In Italien werden neben Bargeld auch gängige Kreditkarten akzeptiert, in Frankreich muss bei einigen Stationen die Gebühr bar in einen Trichter geworfen werden. Wechselgeld bekommt man nicht zurück. An solchen Stationen ist es von Vorteil, wenn man die Maut bar und genau abgezählt dabei hat. Die Abwicklung geht so wesentlich unkomplizierter und schneller vonstatten.

Sondermauten:
Reisende sollten im Urlaubsbudget auch Sondermauten einplanen, die in manchen Ländern zusätzlich zur Vignettenpflicht oder streckenbezogenen Maut anfallen können.

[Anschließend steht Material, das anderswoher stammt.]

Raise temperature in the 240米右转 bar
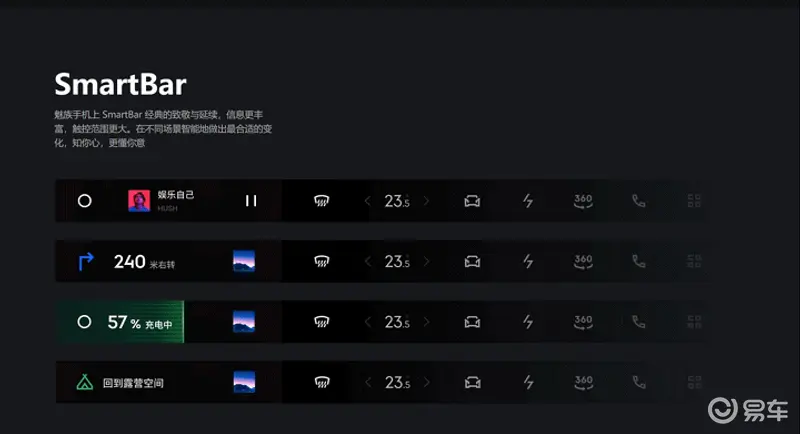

Häufig ist die Benützung von Brücken, Passstraßen und Tunneldurchfahrten extra zu bezahlen. In manchen Städten ist die Einfahrt ins Zentrum gebührenpflichtig. Bei der Einreise nach Montenegro muss an der Grenze eine "Öko-Steuer" von derzeit zehn Euro beglichen werden. 

In Deutschland gibt es mittlerweile in mehr als 40 Städten Umweltzonen. Diese dürfen nur noch mit Autos befahren werden, die beim Schad- und Feinstaubausstoß bestimmte Grenzen nicht überschreiten. Als Nachweis wird eine kostenpflichtige Umweltplakette verlangt, die z.B. beim ÖAMTC erhältlich ist. 

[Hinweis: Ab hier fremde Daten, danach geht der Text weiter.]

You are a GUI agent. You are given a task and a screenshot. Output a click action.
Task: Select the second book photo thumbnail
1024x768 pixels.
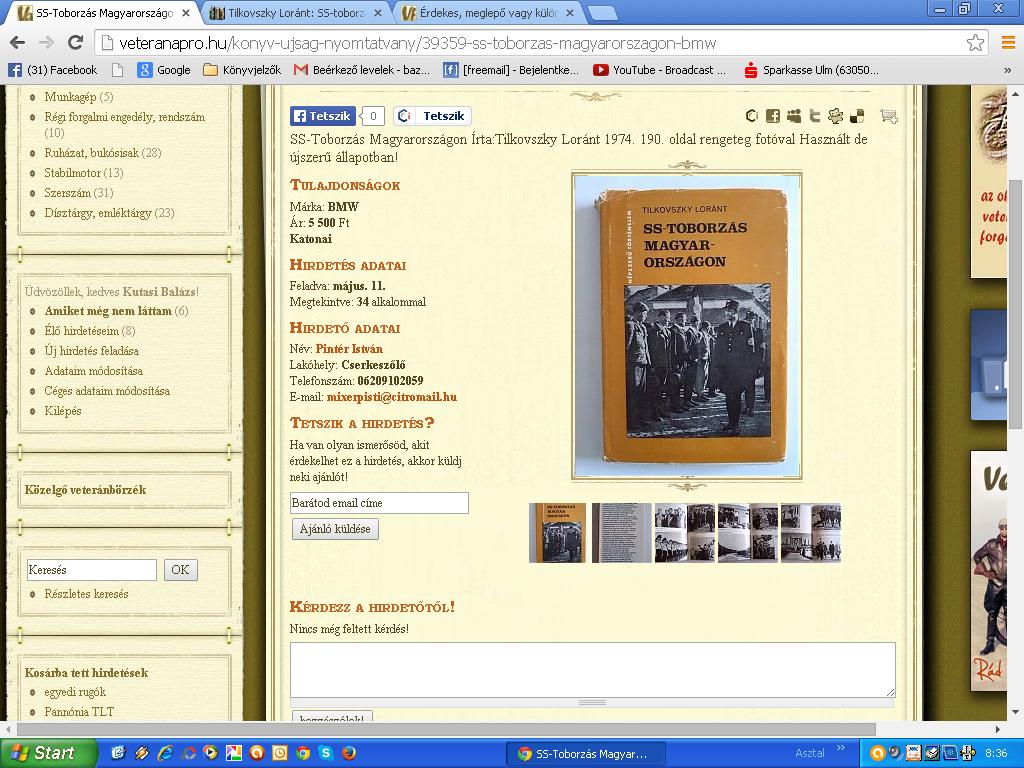point(621,533)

Tunnel- und Brückengebühren:
Bei vielen europäischen Tunnels und Brücken fallen Sondergebühren für die Benützung an. Italien und Frankreich sind durch den Mont-Blanc-Tunnel sowie den rund 13 Kilometer langen Fréjus-Tunnel verbunden, die kostenpflichtig sind. Auch die Fahrt durch den Großen St.-Bernhard-Tunnel zwischen Italien und der Schweiz ist nicht gebührenfrei. In Griechenland wird das auf dem Festland gelegene Rion mit Antirio auf dem Peloponnes durch eine acht Kilometer lange mautpflichtige Brücke verbunden. Auch für eine Fahrt über die dänische Storebaelt-Brücke, die den Autoverkehr zwischen Kopenhagen und dem kontinentalen Landesteil ermöglicht, werden Gebühren eingehoben, ebenso für die Öresund-Verbindung nach Schweden.